## 本文
§

国連の気候行動サミットで、スウェーデンの高校生、環境活動家のグレタ・トゥーンベリ(Greta Thunberg)さんが、各国の首脳を前に怒りの演説をしました。
グレタさんはヨーロッパの若者の環境活動のリーダー的存在です。彼女が1人で始めた学校に行かないストライキは、今やヨーロッパの中学生、高校生の大きな支持を得て、各国で学校ストが行われています。
グレタさんの経歴、高校、賞歴や家族、環境問題を考えるようになったきっかけ、活動内容をみていきましょう。
グレタ・トゥーンベリのプロフィール 経歴・学歴・受賞歴
引用元:https://news.yahoo.co.jp/
生年月日:2003年1月3日
出身地:スウェーデン ストックホルム
グレタさんは菜食主義で、食べ物を捨てずに無駄をなくし、照明を殆ど使わず、水を節約する方法について家族と話し合い、必要なものしか買わないミニマリストです。
8歳ですでに、気候変動に興味を持ち、なぜこれほど重要なことを世界中の国が真剣に取り組まないのかを疑問に思いました。グレタさんが自身が公表しているように、アスペルガー症候群を患っており、黒か白かをはっきりさせなくては気がすまない性格なので、環境問題について何年も深く勉強し、家族と話し合いました。そして、人々が気候変動について話し合わないことは間違っていると判断し、15歳のときから活動を始めます。

§

## 作業指示
本文を「国連の気候行動サミットで、ス」を含む箇所から書き始め、「で学校ストが行われています。」のところで終えてください。その際、「ヨーロッパ」を「欧州」に置き換えること。 続く行は本文とは別の資料です。

## 利用できるデータ
§

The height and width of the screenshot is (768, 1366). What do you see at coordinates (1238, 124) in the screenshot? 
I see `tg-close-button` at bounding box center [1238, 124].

§

## 解答
国連の気候行動サミットで、スウェーデンの高校生、環境活動家のグレタ・トゥーンベリ(Greta Thunberg)さんが、各国の首脳を前に怒りの演説をしました。
グレタさんは欧州の若者の環境活動のリーダー的存在です。彼女が1人で始めた学校に行かないストライキは、今や欧州の中学生、高校生の大きな支持を得て、各国で学校ストが行われています。